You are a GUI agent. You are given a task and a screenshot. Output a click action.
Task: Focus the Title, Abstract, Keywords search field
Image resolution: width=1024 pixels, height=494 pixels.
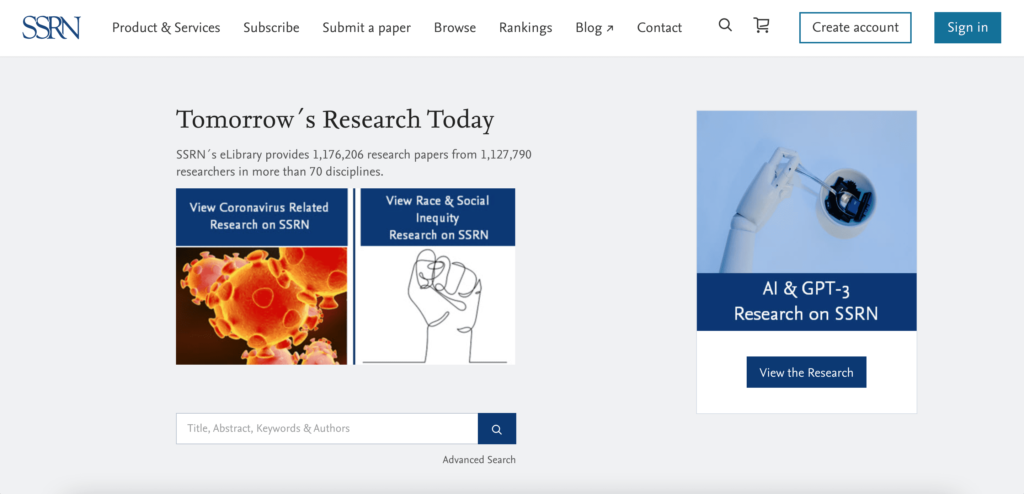coord(327,428)
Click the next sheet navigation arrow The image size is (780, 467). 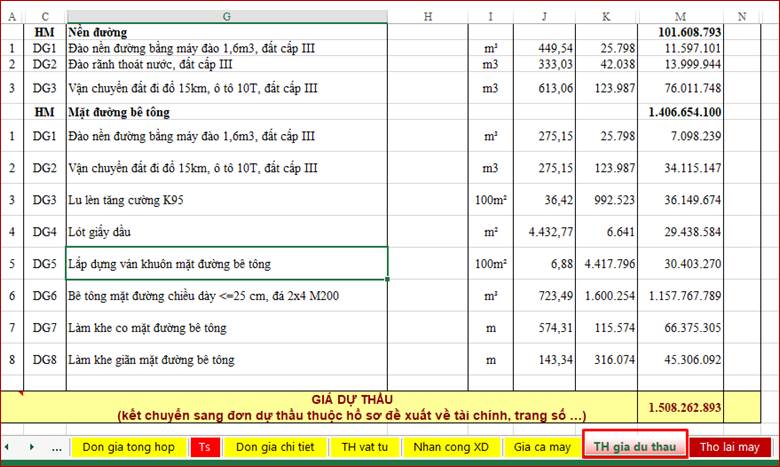(30, 447)
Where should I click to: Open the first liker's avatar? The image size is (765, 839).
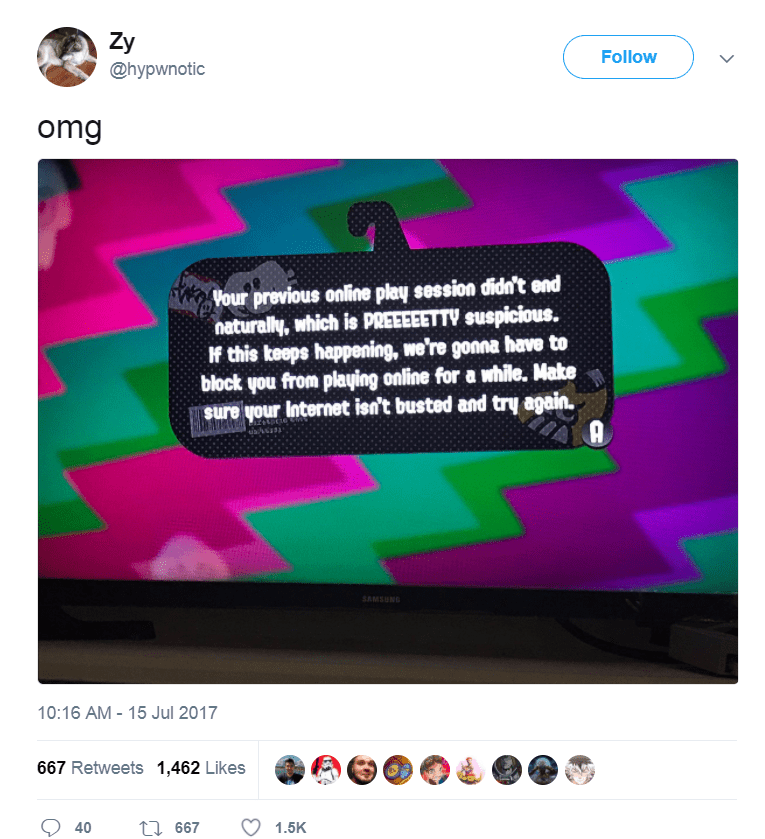tap(289, 770)
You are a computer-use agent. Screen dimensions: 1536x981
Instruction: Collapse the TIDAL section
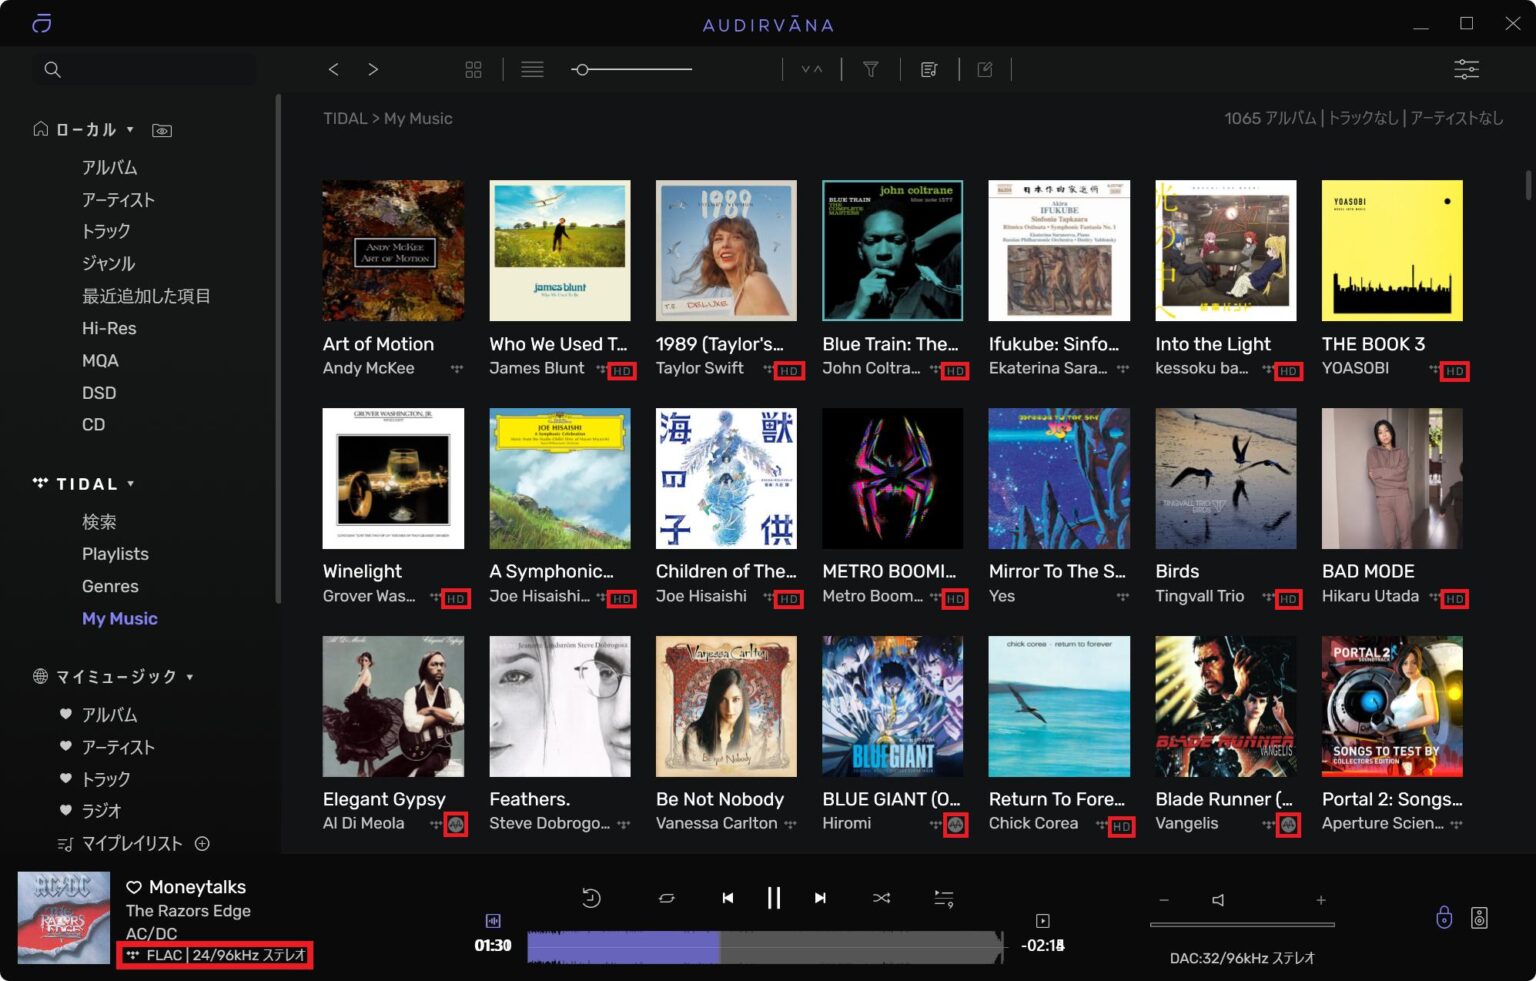coord(130,483)
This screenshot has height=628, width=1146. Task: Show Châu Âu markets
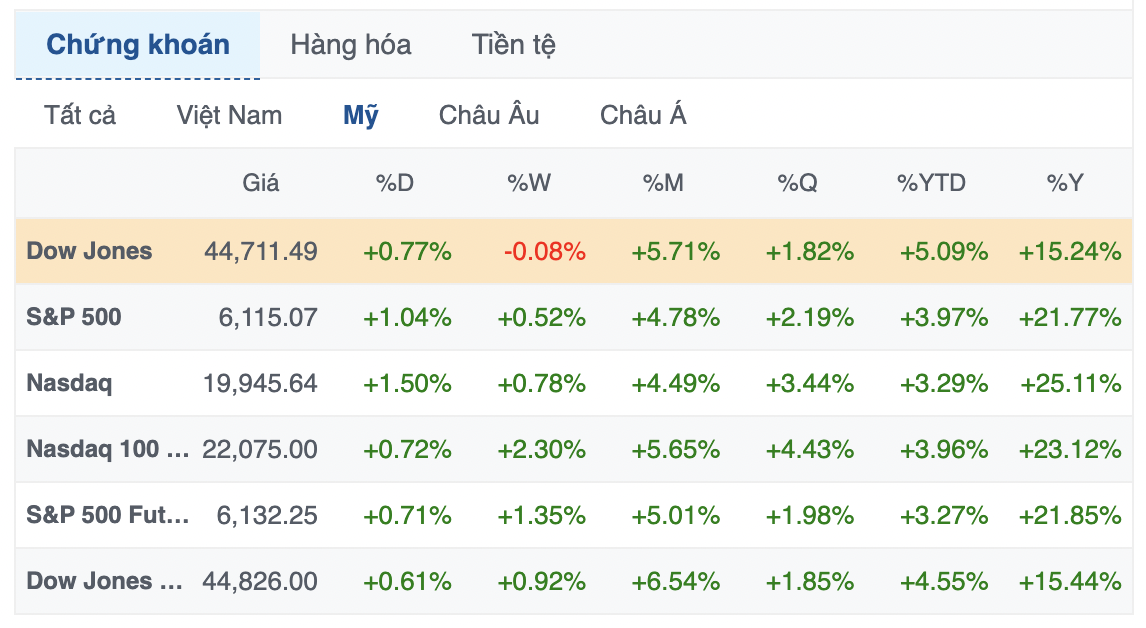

• [Your task] Copy out, from the listing above, every line that contains the string "screenshot".

• [Task solution]
You are a GUI agent. You are given a task and a screenshot. Output a click action.
This screenshot has height=628, width=1146. Task: Show Châu Âu markets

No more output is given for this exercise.